Kepala Kejaksaan Negeri Pangkalpinang Jefferdian menyebut, Restorative Justice menjadi terobosan yang membuat hatinya semakin “hidup” dalam menyelesaikan hukum pidana melalui cara perdamaian.

“Adanya skema  yang merupakan implementasi nilai luhur Pancasila ini membuat hati berasa semakin hidup karena tidak semua perkara harus dibawa ke pengadilan,” ujarnya.

Penerapan keadilan restoratif ini merupakan alternatif terbaik bagi masyarakat yang melakukan tindak pidana ringan dengan nilai kerugian kecil.
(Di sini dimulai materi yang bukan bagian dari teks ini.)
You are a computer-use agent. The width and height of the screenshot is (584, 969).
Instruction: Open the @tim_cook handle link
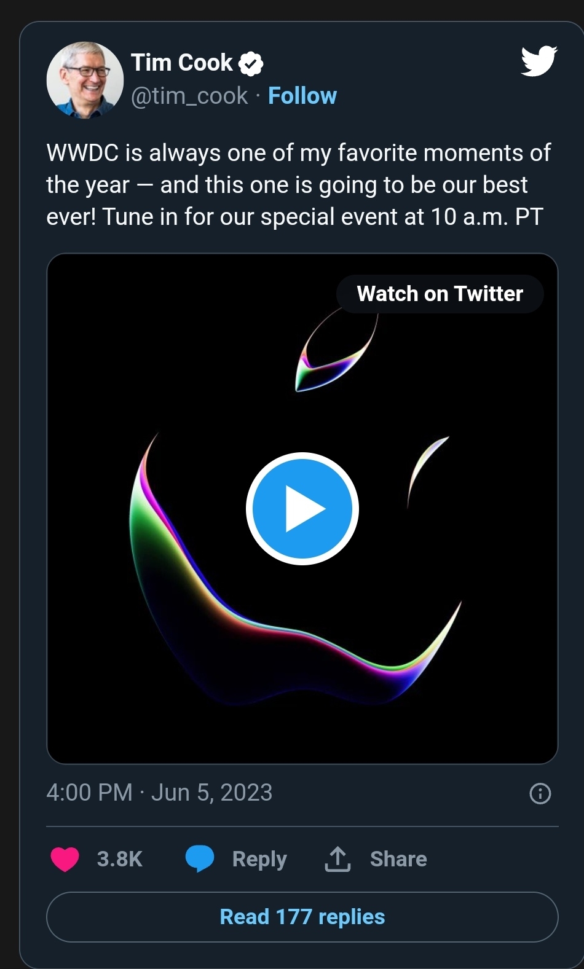tap(189, 96)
“Misalkan kerugiannya kecil, kemudian mereka ikut sidang, ngantri lama, mengeluarkan ongkos segala macem, padahal kerugiannya tidak seberapa. RJ ini merupakan alternatif terbaik untuk kasus-kasus yang  mohon maaf, dengan nilai kecil tersebut,” ucapnya.

Jefferdian menuturkan, penghentian perkara berdasarkan keadilan restoratif ini tidak serta merta menjadikan segala kasus diselesaikan dengan cara tersebut.

Banyak pihak yang dilibatkan dalam menentukan kelayakan penyelesaian perkara berdasarkan restorative justice. Berdasarkan Peraturan Kejaksaan nomor 15 tahun 2020 tentang penghentian tuntutan berdasarkan keadilan Resorative Justice, penghentian tuntutan tindak pidana harus memenuhi juga persetujuan Jaksa Agung Muda Bidang Pidana Umum (Jampidum) Kejaksaan Agung RI. Selain itu, tindak pidana ringan yang dilakukan dengan kerugian kecil dan bisa mengembalikan kerugian korban.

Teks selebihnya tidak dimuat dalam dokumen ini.